YOUR ASSIGNMENT> Instruction for the data below: set down exactly the lines from the line with "Click the Contrast Noise slider handle" to the line with "Given: Collapse the Game Properties panel", inclusive, and no others.

————

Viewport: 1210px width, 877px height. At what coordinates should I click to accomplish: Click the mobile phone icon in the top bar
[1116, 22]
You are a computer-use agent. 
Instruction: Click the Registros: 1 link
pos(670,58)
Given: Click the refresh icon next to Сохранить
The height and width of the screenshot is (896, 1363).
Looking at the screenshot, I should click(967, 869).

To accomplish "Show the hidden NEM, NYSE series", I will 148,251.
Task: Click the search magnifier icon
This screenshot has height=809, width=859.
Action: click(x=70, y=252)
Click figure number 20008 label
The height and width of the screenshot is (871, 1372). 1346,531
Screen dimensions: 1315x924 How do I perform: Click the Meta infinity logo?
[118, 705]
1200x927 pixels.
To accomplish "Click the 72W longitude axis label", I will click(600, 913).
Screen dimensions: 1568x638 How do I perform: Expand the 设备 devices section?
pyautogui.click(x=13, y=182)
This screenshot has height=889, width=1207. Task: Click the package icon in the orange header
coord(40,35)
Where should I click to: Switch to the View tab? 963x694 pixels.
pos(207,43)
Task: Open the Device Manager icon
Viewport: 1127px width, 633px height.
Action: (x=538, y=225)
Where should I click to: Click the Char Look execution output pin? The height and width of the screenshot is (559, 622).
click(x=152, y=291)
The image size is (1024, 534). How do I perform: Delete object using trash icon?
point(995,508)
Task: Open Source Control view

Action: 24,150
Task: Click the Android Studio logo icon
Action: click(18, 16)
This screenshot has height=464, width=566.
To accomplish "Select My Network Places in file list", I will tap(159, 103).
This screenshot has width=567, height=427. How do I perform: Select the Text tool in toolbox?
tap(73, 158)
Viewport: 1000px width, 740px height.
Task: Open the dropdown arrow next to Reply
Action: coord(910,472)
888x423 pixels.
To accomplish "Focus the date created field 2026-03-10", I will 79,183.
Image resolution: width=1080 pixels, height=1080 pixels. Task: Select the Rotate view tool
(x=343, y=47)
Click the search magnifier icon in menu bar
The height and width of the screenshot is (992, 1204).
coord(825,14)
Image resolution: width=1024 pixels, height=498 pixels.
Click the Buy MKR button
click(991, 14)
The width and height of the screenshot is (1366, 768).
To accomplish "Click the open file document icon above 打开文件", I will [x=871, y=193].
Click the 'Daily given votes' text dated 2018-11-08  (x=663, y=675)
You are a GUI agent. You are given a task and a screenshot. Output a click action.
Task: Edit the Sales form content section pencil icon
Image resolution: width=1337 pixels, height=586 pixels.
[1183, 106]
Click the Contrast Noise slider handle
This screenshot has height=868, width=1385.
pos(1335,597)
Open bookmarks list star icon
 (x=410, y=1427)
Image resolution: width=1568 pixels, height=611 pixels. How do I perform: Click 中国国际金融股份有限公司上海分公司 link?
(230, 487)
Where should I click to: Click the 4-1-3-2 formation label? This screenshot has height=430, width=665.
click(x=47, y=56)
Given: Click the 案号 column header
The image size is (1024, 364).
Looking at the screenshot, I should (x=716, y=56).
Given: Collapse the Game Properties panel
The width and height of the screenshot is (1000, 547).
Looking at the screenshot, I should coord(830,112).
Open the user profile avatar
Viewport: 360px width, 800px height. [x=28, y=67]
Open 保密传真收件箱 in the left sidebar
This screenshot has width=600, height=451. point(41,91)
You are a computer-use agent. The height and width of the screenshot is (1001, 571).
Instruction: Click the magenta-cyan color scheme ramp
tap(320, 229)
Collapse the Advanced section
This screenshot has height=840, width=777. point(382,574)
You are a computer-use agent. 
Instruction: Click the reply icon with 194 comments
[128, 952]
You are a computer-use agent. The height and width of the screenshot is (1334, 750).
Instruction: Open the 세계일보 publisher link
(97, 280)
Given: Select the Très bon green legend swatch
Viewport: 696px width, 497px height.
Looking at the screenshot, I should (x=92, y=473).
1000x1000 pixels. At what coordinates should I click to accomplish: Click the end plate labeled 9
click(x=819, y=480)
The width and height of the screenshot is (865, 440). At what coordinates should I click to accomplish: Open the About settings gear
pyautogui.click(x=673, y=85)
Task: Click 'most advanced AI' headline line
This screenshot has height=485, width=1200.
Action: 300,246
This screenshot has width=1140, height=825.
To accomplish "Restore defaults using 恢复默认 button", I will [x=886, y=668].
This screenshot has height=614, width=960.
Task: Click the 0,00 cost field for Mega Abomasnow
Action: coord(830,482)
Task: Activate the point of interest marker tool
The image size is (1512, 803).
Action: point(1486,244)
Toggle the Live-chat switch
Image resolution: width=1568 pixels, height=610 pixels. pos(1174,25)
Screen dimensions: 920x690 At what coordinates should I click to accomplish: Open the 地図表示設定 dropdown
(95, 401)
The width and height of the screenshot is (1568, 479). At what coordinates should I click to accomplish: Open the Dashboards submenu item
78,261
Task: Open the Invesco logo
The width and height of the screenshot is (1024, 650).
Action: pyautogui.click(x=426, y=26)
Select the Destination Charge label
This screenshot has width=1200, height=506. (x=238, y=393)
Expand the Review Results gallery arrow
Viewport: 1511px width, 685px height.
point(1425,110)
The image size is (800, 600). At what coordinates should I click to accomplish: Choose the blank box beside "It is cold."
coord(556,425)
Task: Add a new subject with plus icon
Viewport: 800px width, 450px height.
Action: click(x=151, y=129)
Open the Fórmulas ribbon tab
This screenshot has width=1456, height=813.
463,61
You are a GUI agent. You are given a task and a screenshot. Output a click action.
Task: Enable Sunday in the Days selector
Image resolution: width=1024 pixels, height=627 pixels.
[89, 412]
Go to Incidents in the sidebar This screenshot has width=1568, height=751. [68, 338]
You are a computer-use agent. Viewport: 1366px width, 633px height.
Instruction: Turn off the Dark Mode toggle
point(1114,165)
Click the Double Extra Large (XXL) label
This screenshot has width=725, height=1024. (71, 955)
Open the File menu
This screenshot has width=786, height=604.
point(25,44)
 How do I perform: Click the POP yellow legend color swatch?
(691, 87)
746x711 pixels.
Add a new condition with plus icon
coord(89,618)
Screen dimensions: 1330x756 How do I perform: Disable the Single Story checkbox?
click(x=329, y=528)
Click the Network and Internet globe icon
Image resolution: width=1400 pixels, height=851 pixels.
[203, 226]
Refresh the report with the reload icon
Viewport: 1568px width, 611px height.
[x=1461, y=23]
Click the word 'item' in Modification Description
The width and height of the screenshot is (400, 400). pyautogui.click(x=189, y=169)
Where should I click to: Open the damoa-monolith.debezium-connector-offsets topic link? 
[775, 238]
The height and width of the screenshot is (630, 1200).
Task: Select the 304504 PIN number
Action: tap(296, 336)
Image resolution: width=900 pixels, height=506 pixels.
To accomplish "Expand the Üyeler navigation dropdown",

————

FINISHED EXERCISE>
Click the Contrast Noise slider handle
This screenshot has height=868, width=1385.
pos(1335,597)
Open bookmarks list star icon
 (x=410, y=1427)
Image resolution: width=1568 pixels, height=611 pixels. How do I perform: Click 中国国际金融股份有限公司上海分公司 link?
(230, 487)
Where should I click to: Click the 4-1-3-2 formation label? This screenshot has height=430, width=665.
click(x=47, y=56)
Given: Click the 案号 column header
The image size is (1024, 364).
Looking at the screenshot, I should (x=716, y=56).
Given: Collapse the Game Properties panel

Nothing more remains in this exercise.